The electricity storage cell according to aspect 1, in which:

• • the positive electrode sheet includes an outermost positive electrode sheet portion disposed on an outermost periphery of the wound assembly; and
  • the positive electrode current collector in the outermost positive electrode sheet portion at each of the corner portions includes a positive electrode covered portion covered with the inner positive electrode active material layer and the outer positive electrode active material layer.

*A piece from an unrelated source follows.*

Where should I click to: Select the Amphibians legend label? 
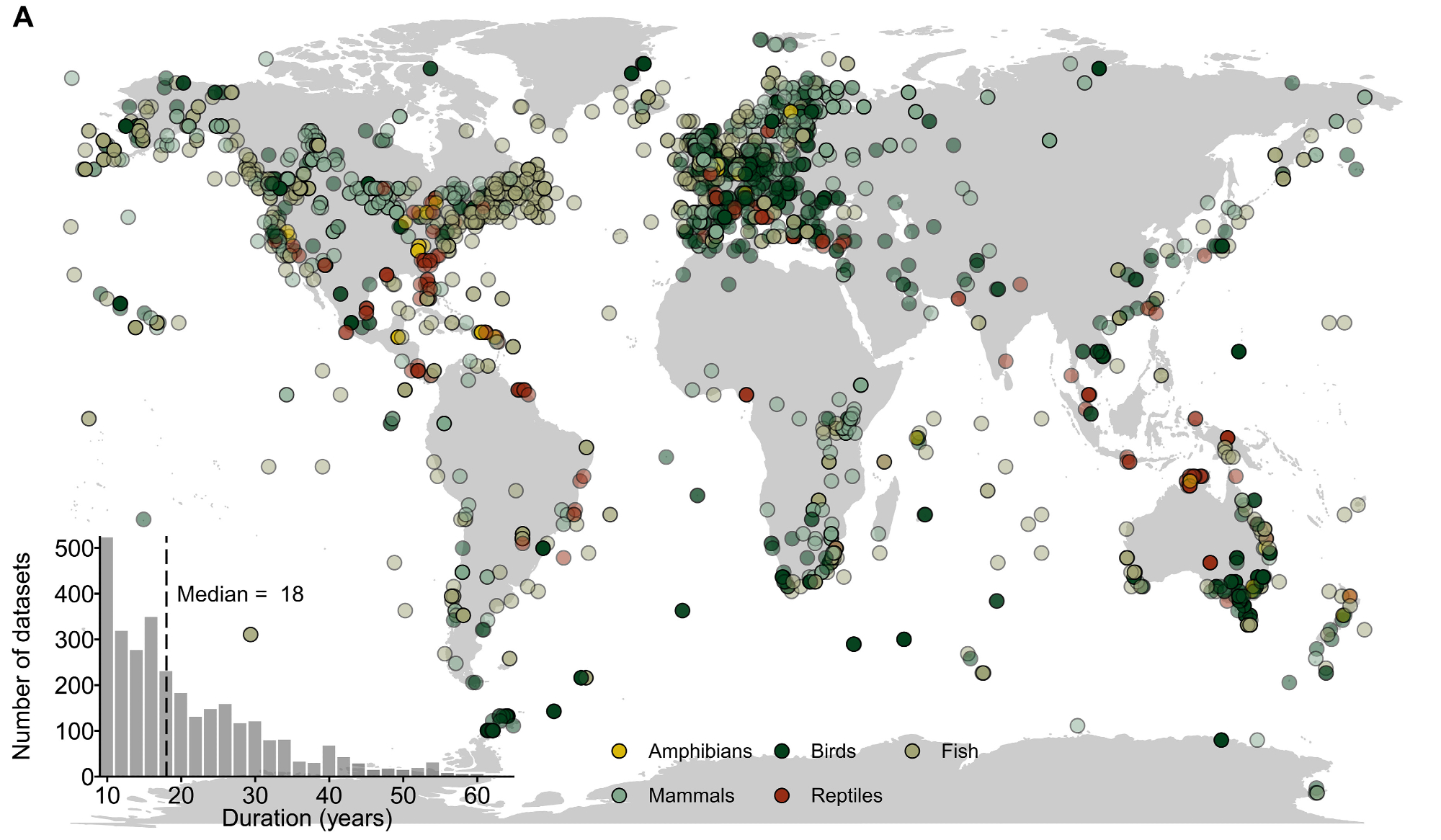coord(700,751)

In this aspect, the positive electrode current collector in the outermost positive electrode sheet portion having a relatively large radius of curvature includes each positive electrode active material layer, and hence the capacity can be increased while each positive electrode active material layer at the corner portion is prevented from being cracked or the like.

Aspect 3

The electricity storage cell according to aspect 1 or 2, in which the inner positive electrode active material layer provided at a position adjacent to the positive electrode exposed portion in a circumferential direction of the wound assembly includes a facing surface that faces the positive electrode exposed portion with a gap.

Aspect 4

A method of manufacturing an electrode assembly in an electricity storage cell, the method including:

• • preparing a positive electrode sheet including a positive electrode current collector, an inner positive electrode active material layer provided on a surface on one side of the positive electrode current collector, and an outer positive electrode active material layer provided on a surface on the other side of the positive electrode current collector;
  • preparing a negative electrode sheet including a negative electrode current collector, an inner negative electrode active material layer provided on a surface on one side of the negative electrode current collector, and an outer negative electrode active material layer provided on a surface on the other side of the negative electrode current collector; and
  • winding the positive electrode sheet and the negative electrode sheet through intermediation of a separator to form the electrode assembly configured of a wound assembly, in which:
    • the preparing of the positive electrode sheet includes providing the inner positive electrode active material layer and the outer positive electrode active material layer by intermittent coating on the surface on the one side and the surface on the other side of the positive electrode current collector so as to form a positive electrode exposed portion not provided with the inner positive electrode active material layer and the outer positive electrode active material layer;
    • the preparing of the negative electrode sheet includes providing the inner negative electrode active material layer and the outer negative electrode active material layer by continuous coating on the surface on the one side and the surface on the other side of the negative electrode current collector; and
    • the winding includes winding the positive electrode sheet, the negative electrode sheet, and the separator so as to position the positive electrode exposed portion at each of four corners at the time of viewing the wound assembly in an axial direction of the wound assembly.

It is to be noted that the embodiment disclosed herein is illustrative and not restrictive in all respects. The scope of the present disclosure is defined by not the description of the above embodiment but the appended claims. The scope of the present disclosure is intended to encompass all modifications within the meaning and the scope of the appended claims and equivalents thereof.